Люсьен Симон, художник, который был подражателем Котте, выдвигается теперь стремительным движением в один ряд с ним. «Вечерняя беседа» объединяет семью вокруг настольной лампы, которая освещает ряд богато оживленных лиц любопытными огнями, играющими и мерцающими. «Сбор пожертвований монахинями» — одна старая и одна молодая монахиня пытаются мягким, но упорным и неотразимым давлением преодолеть сопротивление состоятельной и, по-видимому, несколько скуповатой сельской дамы и заставить ее открыть свой хорошо охраняемый кошелек. В «Бальном зале в Бретани» крестьянские пары в одежде кельтской провинции под дымящимися лампами, излучающими желтый свет, кружатся с тяжелым топотом под звуки волынки, которые загоняют кровь в загорелые щеки простых танцоров и зажигают искры в их глазах.
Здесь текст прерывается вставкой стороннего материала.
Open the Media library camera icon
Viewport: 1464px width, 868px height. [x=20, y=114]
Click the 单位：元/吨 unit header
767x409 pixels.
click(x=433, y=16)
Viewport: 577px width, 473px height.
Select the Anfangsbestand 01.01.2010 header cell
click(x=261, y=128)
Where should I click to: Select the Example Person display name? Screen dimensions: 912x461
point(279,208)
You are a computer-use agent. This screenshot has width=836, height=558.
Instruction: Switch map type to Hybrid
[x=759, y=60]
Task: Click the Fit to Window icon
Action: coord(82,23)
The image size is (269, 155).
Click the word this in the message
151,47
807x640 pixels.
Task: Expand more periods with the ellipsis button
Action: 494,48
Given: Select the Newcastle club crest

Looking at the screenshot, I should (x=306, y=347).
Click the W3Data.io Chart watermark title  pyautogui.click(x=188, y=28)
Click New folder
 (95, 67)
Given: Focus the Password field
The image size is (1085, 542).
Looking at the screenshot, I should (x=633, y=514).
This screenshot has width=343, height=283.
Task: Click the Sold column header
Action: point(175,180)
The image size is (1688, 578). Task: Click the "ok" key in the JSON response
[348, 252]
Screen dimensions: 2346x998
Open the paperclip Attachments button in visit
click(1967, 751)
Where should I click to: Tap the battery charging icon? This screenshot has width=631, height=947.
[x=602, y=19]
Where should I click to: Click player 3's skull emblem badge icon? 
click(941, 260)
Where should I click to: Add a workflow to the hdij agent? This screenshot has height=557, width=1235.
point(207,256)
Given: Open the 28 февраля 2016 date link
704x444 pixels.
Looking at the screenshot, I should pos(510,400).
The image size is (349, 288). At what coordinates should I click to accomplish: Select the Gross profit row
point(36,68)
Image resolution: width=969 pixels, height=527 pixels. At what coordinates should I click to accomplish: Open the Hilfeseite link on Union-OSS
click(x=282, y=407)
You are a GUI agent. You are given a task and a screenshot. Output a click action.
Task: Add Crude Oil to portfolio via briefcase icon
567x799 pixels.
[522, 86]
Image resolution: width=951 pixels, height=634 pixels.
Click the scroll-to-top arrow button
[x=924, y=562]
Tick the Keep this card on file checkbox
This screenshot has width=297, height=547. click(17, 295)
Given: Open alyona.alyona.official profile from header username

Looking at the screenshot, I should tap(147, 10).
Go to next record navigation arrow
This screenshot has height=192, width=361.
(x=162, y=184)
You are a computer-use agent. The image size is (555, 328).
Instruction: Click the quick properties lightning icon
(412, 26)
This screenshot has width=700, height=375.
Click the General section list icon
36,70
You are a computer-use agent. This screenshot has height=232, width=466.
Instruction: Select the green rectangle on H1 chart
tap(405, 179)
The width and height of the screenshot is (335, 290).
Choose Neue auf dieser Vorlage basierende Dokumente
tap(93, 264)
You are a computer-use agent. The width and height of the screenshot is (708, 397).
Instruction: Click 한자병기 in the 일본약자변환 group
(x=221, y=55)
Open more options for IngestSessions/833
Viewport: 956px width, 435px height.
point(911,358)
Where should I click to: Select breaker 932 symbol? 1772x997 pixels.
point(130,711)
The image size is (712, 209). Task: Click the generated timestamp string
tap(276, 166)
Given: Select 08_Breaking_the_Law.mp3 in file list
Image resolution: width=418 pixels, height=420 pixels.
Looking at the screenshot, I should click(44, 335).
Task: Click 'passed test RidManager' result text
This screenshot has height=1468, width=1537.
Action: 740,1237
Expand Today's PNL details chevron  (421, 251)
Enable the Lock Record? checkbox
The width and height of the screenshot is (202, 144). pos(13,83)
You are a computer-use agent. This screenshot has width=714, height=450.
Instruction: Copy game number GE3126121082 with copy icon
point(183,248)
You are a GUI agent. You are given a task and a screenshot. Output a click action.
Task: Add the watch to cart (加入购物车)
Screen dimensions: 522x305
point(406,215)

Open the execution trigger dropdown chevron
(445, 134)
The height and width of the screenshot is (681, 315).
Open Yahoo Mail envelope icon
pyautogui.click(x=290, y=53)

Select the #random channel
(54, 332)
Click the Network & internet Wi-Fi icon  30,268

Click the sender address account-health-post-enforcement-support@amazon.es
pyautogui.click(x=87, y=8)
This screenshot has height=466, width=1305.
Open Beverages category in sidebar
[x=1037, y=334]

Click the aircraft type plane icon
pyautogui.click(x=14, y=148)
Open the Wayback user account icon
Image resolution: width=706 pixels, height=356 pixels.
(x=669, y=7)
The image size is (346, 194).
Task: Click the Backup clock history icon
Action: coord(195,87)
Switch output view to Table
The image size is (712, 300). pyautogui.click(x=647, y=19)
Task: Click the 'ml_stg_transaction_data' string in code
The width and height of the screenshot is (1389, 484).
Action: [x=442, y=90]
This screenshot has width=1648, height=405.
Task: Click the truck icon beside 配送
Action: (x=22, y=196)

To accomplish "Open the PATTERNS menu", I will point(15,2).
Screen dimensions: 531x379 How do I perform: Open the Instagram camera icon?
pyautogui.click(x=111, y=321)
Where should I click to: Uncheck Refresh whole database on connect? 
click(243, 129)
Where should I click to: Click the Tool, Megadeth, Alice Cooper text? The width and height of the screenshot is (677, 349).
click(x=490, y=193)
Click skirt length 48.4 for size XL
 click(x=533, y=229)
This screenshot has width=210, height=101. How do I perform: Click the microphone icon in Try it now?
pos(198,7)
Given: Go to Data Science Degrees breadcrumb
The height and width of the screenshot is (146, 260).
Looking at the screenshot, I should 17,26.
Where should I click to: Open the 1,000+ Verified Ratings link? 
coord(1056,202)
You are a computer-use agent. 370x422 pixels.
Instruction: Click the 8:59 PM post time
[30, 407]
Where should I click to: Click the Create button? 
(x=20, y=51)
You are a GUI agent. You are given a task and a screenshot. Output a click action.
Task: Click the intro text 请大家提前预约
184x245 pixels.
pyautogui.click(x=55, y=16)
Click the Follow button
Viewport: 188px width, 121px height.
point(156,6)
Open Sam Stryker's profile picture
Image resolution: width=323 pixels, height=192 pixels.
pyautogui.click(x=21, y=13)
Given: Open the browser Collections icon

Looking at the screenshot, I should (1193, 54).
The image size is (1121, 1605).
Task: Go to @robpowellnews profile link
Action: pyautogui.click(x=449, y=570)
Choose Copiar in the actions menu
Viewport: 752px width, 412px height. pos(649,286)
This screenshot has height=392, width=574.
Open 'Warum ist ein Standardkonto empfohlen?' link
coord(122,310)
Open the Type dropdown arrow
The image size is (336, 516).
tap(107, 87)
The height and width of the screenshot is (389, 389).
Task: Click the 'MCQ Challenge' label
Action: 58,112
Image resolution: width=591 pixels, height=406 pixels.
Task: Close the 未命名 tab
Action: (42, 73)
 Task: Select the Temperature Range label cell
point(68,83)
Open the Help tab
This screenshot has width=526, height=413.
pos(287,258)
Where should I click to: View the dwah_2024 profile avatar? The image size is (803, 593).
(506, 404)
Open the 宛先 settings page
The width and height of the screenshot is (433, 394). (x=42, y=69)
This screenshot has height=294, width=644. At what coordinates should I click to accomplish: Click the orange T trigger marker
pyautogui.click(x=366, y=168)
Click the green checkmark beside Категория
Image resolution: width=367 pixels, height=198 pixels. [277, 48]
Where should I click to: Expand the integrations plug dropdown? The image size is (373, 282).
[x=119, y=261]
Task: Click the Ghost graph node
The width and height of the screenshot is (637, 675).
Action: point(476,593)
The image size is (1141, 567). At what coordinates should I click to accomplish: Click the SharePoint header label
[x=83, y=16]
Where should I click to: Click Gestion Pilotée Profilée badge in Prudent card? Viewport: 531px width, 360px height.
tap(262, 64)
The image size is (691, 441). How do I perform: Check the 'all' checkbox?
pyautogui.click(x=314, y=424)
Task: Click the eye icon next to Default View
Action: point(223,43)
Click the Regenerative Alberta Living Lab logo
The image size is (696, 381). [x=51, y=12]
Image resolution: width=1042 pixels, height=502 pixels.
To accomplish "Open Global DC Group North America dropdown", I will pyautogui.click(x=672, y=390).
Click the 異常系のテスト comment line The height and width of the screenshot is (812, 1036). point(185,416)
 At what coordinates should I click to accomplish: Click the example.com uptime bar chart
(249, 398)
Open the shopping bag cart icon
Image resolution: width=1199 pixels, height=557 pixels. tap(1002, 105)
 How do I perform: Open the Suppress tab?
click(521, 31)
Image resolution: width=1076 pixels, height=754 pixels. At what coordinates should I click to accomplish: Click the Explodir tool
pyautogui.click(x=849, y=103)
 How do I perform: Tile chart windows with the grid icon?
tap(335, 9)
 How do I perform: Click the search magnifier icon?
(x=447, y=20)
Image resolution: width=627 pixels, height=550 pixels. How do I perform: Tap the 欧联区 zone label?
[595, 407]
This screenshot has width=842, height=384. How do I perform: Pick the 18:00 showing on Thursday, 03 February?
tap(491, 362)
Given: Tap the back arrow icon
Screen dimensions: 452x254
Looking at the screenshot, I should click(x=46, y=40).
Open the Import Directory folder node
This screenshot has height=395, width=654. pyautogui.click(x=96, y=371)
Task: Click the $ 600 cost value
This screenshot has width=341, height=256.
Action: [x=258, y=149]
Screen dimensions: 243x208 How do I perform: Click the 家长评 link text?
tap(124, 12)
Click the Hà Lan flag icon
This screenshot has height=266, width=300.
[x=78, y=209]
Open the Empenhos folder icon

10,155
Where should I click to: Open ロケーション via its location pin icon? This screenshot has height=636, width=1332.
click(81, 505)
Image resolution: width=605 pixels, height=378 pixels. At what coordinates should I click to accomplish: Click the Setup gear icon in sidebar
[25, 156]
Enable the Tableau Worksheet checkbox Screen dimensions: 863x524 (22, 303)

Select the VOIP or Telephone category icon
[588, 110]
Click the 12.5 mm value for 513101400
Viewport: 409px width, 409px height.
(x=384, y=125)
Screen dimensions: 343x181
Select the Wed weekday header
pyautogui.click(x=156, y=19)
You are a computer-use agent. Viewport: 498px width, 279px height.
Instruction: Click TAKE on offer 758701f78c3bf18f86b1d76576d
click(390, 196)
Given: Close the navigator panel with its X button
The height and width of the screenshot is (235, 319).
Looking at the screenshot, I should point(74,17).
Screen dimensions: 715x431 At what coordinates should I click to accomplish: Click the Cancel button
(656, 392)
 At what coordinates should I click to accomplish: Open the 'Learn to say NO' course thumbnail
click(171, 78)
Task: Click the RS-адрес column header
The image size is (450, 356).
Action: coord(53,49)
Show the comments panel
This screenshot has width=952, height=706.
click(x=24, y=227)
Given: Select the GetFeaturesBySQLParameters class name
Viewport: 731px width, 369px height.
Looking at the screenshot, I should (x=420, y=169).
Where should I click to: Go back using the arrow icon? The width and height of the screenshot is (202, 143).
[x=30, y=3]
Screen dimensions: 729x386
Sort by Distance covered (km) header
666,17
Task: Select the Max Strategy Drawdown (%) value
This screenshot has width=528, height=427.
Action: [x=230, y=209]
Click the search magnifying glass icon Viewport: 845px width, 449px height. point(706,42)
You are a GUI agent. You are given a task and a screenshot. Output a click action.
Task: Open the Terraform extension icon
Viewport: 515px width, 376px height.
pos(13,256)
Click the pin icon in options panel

Все это написано широко и роскошно, без мелочного внимания к менее существенному, но с верным чувством того, что характерно во внешности и движении, и в гармонии темных красок, которая так же далека от яркого тона стиля живописи, вошедшего в моду позавчера, как Гвидо Рени от Франса Хальса, но утверждает свое оправдание так же самоуверенно, как особая нота, взятая Эннаром и Гюставом Моро среди современников, Веласкесом и Рембрандтом среди величайших древних.